Dataset entries
-----

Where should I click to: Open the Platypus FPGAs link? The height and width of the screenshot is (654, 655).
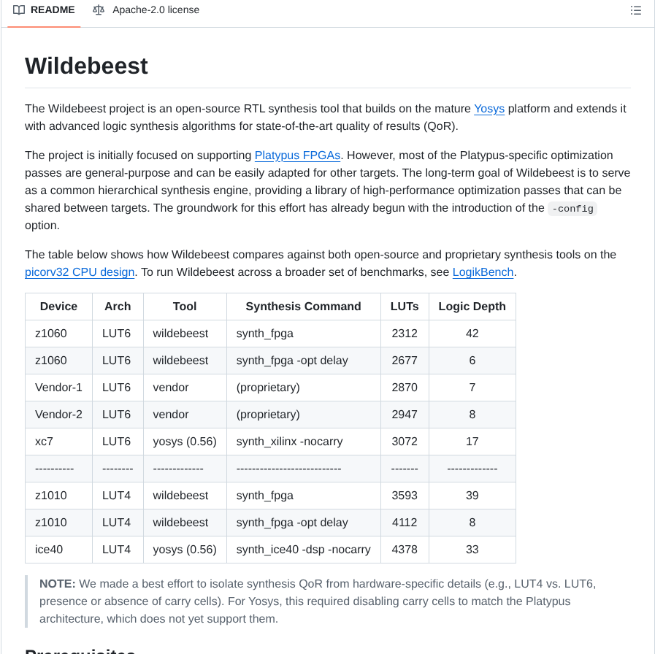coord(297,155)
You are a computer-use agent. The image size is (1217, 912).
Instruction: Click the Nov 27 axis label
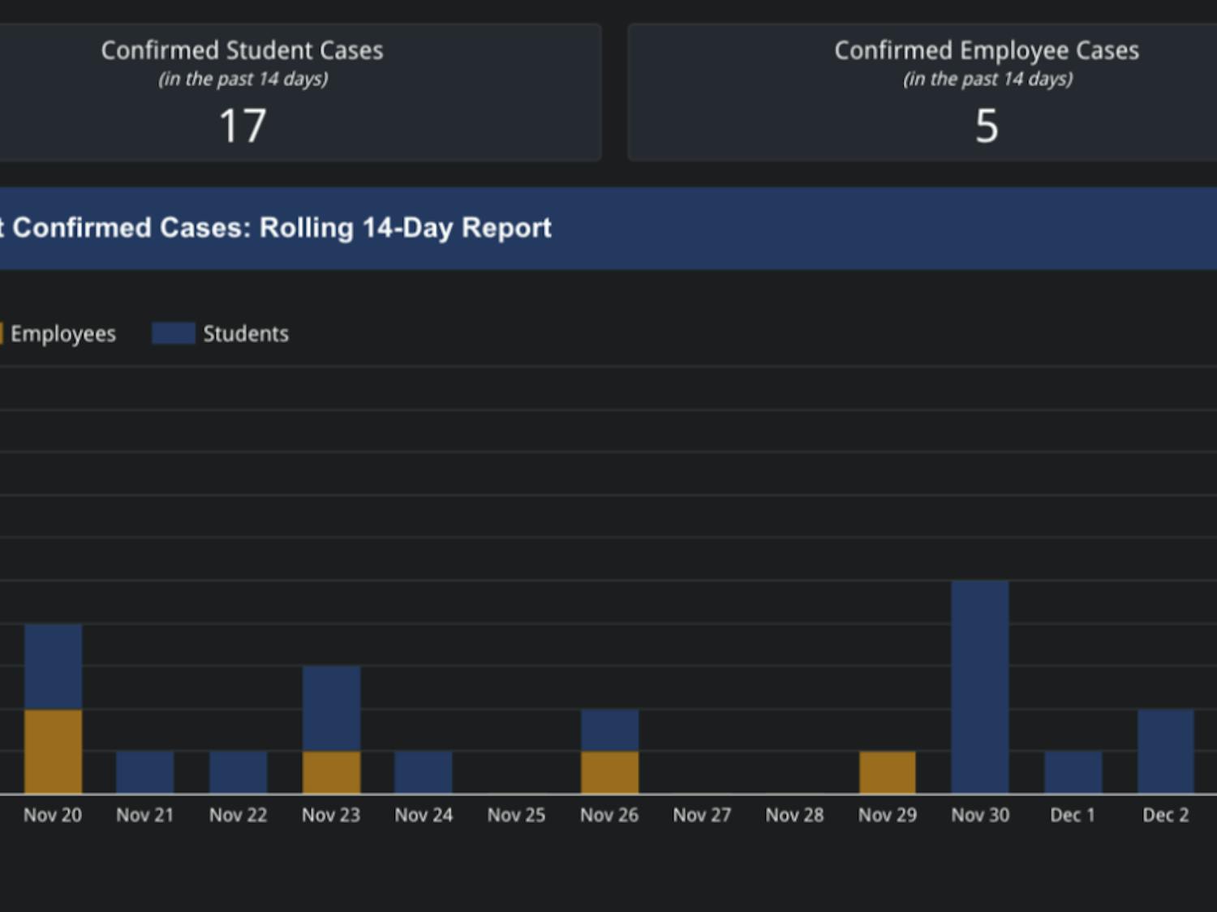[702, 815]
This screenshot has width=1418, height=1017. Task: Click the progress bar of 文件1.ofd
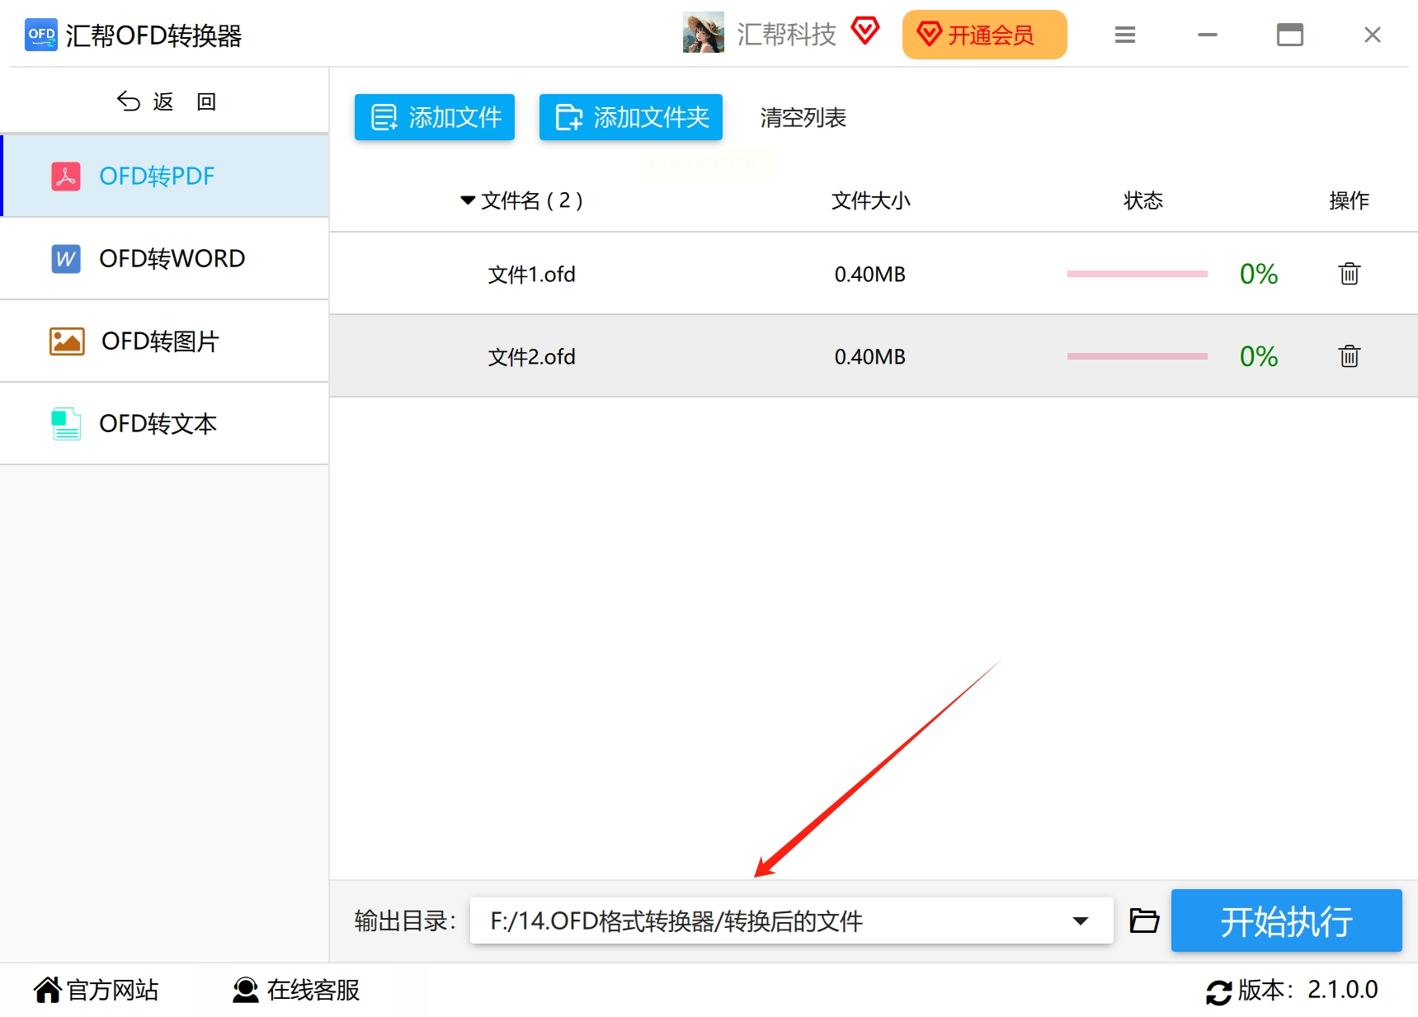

-----

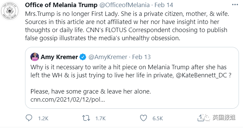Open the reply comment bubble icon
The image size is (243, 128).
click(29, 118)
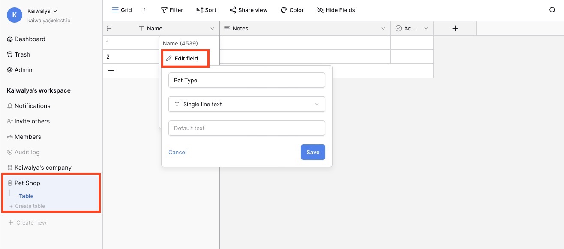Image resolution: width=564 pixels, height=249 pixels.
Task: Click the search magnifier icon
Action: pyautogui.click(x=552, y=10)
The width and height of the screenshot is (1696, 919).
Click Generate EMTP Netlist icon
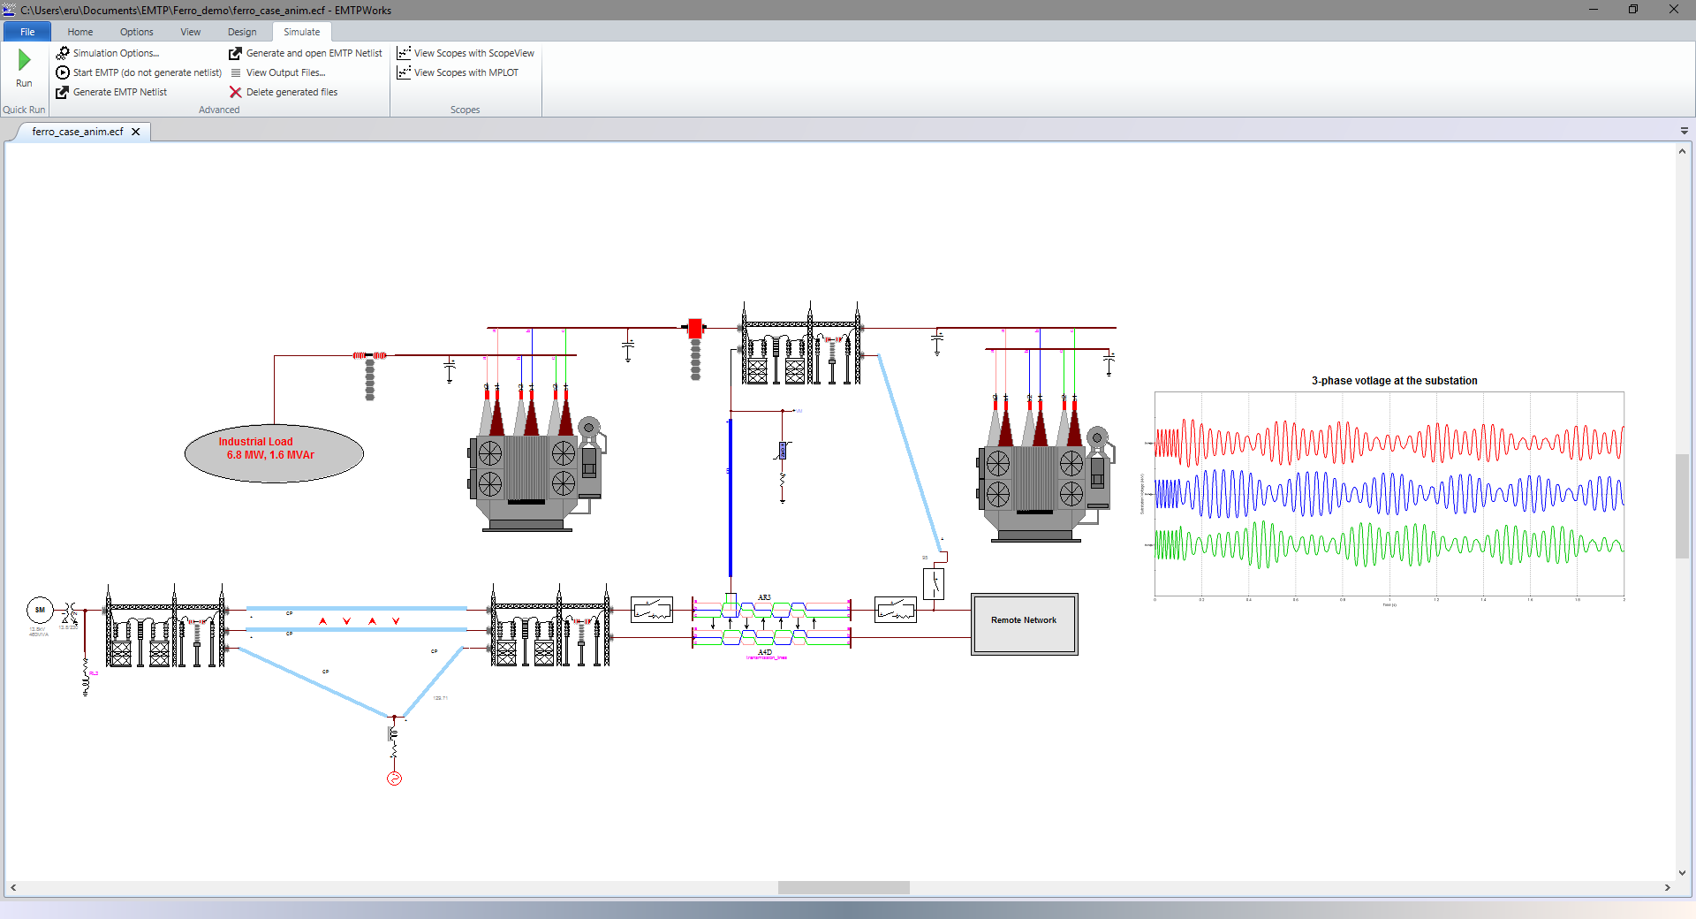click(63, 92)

-----

Between and including the line with "Where should I" and the line with "This screenshot has", repeat every line exactly as it appears above, with pictures left out.

Where should I click to: Open the Platypus FPGAs link? The height and width of the screenshot is (654, 655).
coord(297,155)
You are a computer-use agent. The image size is (1217, 912).
Instruction: Click the Nov 27 axis label
[702, 815]
This screenshot has width=1418, height=1017. Task: Click the progress bar of 文件1.ofd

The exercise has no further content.